What would you expect the model n ~ wday + ns(date,5) to look like? Knowing what you know about the data, why would you expect it not to be particularly effective?

modQ6 <- lm(n ~ wday + splines::ns(date, df = 5), data = daily)

daily %>%
  add_residuals(modQ6, "residQ6") %>%
  ggplot(aes(date, residQ6)) +
  geom_ref_line(h = 0, colour = "red", size = 1) +
  geom_line() +
  labs(x="Date", y="Residuals") + ggtitle("Line chart 13")

options(scipen=100,digits=4)
broom::glance(modQ6) %>% kable() %>% kable_styling()
r.squared adj.r.squared sigma statistic p.value df logLik AIC BIC deviance df.residual
0.7816 0.7748 43.23 114.9 0 12 -1887 3799 3850 659694 353

 

ANSWER: In the second part of EDA, boxplot 1 shows that weekdays (through Monday to Friday) have similar flights distribution. In the third part of EDA, line chart 3 shows that not a weekday trend across months but a holidays trend on the dataset particularly exists.

 

 

Question #7

We hypothesized that people leaving on Sundays are more likely to be business travelers who need to be somewhere on Monday. Explore the hypothesis by seeing how if breaks down based on distance and time: if it’s true, you’d expect to see more Sunday evening flights to places that are far away.

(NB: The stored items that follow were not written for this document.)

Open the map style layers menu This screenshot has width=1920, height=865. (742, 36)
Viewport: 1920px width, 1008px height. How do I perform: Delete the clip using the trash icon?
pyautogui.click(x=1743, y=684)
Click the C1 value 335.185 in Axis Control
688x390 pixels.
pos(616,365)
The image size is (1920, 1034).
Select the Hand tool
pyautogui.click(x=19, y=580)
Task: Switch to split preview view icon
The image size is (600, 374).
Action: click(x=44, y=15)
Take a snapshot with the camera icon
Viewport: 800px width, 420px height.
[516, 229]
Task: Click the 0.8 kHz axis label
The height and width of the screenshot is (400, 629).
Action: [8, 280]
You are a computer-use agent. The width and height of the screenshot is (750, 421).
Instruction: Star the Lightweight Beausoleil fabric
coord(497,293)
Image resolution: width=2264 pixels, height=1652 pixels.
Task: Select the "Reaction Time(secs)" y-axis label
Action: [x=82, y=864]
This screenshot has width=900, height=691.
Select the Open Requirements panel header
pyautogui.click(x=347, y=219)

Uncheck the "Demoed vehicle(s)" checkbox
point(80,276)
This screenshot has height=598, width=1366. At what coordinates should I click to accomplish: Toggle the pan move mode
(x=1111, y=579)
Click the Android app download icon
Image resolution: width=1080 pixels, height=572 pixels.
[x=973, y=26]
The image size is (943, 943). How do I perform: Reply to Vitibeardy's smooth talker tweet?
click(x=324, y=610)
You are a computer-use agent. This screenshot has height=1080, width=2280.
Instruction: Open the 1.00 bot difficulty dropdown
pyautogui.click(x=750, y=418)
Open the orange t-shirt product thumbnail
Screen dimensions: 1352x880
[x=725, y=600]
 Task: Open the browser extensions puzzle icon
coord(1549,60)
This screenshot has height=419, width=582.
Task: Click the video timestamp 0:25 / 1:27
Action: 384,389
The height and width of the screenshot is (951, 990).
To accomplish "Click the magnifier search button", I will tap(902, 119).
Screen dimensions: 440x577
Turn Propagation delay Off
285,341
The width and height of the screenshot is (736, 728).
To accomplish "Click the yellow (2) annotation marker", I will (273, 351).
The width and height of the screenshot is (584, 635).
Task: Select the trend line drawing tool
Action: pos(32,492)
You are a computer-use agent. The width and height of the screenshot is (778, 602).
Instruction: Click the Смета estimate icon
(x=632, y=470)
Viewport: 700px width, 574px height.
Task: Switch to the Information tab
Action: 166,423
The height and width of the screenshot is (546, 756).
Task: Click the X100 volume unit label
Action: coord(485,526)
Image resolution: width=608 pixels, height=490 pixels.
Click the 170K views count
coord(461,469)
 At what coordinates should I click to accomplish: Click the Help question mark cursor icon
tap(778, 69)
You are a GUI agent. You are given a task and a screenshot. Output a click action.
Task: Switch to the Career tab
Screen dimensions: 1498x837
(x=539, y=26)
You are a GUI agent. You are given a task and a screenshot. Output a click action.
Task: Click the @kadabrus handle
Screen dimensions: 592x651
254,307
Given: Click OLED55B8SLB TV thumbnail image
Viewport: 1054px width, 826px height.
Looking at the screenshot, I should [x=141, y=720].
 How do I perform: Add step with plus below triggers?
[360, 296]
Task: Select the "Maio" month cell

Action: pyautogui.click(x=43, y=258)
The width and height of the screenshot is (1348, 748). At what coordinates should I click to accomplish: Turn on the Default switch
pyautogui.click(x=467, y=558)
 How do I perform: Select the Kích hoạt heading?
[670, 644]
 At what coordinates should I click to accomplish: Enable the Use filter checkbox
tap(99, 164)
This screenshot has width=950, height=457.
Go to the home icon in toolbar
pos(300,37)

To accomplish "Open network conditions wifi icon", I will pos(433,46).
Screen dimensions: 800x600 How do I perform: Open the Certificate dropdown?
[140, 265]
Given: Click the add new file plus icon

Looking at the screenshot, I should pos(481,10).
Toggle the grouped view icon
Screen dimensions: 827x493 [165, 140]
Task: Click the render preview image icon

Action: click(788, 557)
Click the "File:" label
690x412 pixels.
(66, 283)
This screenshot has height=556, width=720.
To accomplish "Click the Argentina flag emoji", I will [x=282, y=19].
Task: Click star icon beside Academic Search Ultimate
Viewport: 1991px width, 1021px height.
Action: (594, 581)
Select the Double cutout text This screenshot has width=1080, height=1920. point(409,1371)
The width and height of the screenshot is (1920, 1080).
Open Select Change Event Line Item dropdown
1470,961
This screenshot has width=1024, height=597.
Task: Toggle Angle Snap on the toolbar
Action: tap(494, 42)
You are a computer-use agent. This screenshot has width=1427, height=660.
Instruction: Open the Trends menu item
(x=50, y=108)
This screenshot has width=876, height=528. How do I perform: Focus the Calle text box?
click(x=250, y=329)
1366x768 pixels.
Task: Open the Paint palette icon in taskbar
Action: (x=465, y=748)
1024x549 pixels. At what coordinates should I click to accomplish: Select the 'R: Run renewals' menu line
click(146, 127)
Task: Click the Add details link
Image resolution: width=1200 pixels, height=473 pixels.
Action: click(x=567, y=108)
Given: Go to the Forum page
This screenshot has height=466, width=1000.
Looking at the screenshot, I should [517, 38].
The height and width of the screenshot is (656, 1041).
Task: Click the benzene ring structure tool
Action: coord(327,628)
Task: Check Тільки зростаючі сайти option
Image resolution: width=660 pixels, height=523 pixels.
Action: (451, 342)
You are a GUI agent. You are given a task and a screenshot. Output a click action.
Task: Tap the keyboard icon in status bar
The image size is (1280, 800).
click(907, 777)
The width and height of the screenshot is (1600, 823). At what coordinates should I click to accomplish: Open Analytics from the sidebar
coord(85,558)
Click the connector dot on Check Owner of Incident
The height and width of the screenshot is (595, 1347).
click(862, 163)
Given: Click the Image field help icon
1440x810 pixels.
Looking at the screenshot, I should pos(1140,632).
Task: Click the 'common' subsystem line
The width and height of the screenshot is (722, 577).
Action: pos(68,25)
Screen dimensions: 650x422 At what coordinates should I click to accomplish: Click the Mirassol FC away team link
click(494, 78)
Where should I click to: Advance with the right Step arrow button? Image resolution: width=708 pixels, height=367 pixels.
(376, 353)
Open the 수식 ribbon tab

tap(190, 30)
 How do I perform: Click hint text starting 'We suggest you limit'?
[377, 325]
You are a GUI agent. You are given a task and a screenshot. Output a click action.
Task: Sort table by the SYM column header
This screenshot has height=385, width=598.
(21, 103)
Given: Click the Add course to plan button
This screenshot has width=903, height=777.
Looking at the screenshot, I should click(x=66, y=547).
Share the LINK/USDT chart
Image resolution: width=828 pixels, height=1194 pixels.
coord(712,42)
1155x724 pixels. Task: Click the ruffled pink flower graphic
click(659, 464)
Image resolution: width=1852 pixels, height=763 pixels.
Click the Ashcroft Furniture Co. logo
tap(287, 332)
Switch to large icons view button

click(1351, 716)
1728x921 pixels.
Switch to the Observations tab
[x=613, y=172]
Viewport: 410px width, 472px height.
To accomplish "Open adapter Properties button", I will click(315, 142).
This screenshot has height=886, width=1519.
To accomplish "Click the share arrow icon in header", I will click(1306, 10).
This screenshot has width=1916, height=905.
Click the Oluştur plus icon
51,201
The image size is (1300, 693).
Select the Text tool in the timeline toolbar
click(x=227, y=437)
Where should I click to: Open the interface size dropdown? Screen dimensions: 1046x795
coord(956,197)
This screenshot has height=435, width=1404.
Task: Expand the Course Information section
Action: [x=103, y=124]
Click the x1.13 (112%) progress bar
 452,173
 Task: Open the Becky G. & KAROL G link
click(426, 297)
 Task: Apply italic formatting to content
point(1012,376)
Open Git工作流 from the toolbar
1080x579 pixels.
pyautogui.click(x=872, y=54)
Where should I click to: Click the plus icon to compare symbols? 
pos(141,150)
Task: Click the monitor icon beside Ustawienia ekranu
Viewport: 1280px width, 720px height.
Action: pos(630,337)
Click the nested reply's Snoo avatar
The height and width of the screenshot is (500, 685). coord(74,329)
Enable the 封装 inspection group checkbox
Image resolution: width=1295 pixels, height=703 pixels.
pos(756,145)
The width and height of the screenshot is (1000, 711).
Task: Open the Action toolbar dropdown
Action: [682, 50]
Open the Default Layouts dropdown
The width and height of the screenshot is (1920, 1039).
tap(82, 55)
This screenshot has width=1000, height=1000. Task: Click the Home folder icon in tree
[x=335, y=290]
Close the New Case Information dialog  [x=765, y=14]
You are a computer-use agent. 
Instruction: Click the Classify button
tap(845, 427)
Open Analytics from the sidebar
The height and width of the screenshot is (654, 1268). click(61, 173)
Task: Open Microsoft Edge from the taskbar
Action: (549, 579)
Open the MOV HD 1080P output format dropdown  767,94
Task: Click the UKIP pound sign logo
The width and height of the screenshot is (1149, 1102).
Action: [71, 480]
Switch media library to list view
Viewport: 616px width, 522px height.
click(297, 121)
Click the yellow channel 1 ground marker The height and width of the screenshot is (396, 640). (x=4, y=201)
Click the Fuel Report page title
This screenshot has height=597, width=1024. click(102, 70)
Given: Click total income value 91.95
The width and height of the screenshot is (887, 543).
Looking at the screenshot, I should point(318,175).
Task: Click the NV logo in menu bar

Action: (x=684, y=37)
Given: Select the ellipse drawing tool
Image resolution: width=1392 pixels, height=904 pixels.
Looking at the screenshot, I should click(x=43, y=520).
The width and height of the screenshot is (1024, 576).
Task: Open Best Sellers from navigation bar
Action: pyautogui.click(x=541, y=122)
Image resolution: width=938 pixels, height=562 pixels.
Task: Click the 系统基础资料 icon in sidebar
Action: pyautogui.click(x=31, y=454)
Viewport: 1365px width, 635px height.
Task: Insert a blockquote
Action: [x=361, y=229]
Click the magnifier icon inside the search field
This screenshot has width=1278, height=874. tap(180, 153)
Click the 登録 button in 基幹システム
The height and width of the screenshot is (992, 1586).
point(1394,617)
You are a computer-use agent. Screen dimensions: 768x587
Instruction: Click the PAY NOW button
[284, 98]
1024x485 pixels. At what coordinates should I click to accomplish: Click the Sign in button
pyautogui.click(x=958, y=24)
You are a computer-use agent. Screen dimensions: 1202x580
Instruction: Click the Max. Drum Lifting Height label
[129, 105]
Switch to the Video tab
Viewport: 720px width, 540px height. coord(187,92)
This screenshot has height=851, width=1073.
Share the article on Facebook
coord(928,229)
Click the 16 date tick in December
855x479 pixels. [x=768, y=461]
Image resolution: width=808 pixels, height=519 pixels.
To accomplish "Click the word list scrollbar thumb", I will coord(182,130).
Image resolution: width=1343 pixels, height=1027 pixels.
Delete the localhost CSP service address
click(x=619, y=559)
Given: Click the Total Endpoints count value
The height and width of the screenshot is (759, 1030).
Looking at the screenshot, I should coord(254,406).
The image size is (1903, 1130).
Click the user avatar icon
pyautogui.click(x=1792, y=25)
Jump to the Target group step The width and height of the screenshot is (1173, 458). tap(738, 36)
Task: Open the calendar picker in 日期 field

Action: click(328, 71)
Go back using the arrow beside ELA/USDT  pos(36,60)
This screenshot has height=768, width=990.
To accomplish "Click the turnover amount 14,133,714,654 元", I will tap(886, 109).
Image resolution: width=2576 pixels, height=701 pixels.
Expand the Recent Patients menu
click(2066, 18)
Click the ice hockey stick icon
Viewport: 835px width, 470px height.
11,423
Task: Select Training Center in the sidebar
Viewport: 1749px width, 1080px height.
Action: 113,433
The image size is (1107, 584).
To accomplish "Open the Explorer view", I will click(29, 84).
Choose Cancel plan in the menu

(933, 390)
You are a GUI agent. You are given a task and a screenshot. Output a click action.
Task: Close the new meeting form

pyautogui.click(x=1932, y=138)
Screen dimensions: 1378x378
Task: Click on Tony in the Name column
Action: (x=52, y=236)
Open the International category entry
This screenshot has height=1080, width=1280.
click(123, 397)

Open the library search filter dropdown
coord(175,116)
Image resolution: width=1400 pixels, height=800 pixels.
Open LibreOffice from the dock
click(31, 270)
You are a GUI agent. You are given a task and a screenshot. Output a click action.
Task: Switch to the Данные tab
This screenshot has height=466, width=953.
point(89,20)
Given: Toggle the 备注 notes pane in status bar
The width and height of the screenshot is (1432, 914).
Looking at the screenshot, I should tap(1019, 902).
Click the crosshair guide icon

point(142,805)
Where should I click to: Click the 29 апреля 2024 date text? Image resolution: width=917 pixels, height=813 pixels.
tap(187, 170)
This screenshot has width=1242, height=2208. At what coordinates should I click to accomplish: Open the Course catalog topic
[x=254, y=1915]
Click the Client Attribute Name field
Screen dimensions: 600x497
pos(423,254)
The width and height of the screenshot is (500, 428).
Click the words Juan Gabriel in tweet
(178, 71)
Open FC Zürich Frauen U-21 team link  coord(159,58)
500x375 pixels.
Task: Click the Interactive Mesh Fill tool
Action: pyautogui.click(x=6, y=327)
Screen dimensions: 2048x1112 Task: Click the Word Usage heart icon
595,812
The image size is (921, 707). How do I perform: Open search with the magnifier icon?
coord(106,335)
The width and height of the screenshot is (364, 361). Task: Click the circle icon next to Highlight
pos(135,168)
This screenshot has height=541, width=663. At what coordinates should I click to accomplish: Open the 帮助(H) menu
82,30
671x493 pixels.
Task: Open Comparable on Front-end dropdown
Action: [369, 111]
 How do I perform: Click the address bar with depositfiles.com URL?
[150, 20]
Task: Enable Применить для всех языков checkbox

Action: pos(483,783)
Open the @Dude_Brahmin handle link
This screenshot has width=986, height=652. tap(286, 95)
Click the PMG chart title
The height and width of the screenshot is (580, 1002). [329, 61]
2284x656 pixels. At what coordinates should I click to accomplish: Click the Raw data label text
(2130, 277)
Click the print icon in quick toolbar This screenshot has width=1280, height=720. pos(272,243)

# Beginner notice: the original R chunk header is "Question #7", however, if "ggplot" is called, there will be "pandoc" bug as shown below when knitting.
# pandoc: ~/NYCFlightsDataModel_files/figure-html/Question : openBinaryFile: does not exist (No such file or directory)
# Error: pandoc document conversion failed with error 1
# Execution halted
# Solution: delete the hashtag symbol (#) in the R chunk header

datQ7 <- flights %>%
  mutate(date = make_date(year, month, day),
         wday = wday(date, label = T)) %>%
  select(date, wday, distance, air_time, hour) %>%
  filter(hour != 1) #omit the single one record of 1 AM flight

datQ7 %>%
  ggplot(aes(wday, distance)) + geom_boxplot() +
  labs(x="Week", y="Traveling distance (miles)") + ggtitle("Boxplot 5")

datQ7 %>%
  group_by(wday) %>%
  summarise("Mean distance (miles)" = round(mean(distance)),
            "Median distance (miles)" = median(distance),
            "Mean duration (minutes)" = round(mean(air_time, na.rm = T)),
            "Median duration (minutes)" = median(air_time, na.rm = T)) %>%
  rename(Week = wday) %>%
  kable() %>% kable_styling()
Week Mean distance (miles) Median distance (miles) Mean duration (minutes) Median duration (minutes)
Sun 1055 937 152 130
Mon 1032 828 151 129
Tue 1027 820 150 128
Wed 1028 820 150 128
Thu 1033 828 150 128
Fri 1033 828 150 127
Sat 1081 944 154 134
# Visualized by "plotly" for interaction on the chart
htmltools::div(
  datQ7 %>%
    #show legend starting with Sunday
    mutate(wday = factor(wday, levels = rev(levels(wday)))) %>%
    group_by(wday, hour) %>%
    summarise(distMedian = median(distance)) %>%
    plot_ly(y = ~distMedian, x = ~hour, color = ~wday) %>%
    add_markers(showlegend = F) %>% add_lines() %>%
    layout(xaxis = list(title = "Hour", gridcolor = "#ffffff", zeroline = F),
           yaxis = list(title = "Median traveling distance (miles)", gridcolor = "#ffffff", zeroline = F),
           title = "Line chart 14", plot_bgcolor = "#ebebeb"), 
  align = "center")
datQ7 %>%
  group_by(wday, hour) %>%
  summarise(distMedian = median(distance)) %>%
  reshape2::acast(wday~hour, value.var="distMedian") %>%
  kable() %>% kable_styling()
5 6 7 8 9 10 11 12 13 14 15 16 17 18 19 20 21 22 23
Sun 1400 963 1041 1005 950 1017.0 820 746 762 762 765 764 1008 944 944 762 719 266 1598
Mon 1400 762 1035 872 944 872.0 888 746 762 762 765 762 950 997 937 762 719 266 1598
Tue 1400 760 1035 872 944 872.0 888 746 762 762 765 762 950 944 944 740 642 266 1598
Wed 1400 760 1035 833 937 872.0 888 746 762 762 764 762 1008 937 937 753 642 266 1598
Thu 1400 760 1035 872 944 872.0 888 746 762 762 765 764 1008 944 944 762 719 266 1598
Fri 1400 760 1035 872 944 809.5 888 746 762 762 765 764 950 944 937 762 733 266 1598
Sat 1400 937 1035 944 950 1028.0 937 738 937 764 888 944 1065 1020 1005 1023 937 266 1598

 

ANSWER: Above two tables, one boxplot and one line chart show that traveling distances in each day of the week are similar, though 100 miles more median distances are on Saturday and Sunday. As for the hypothesis that business trips take off on Sunday evenings, median distances are the same at 10 PM and 11 PM whichever day of the week it is.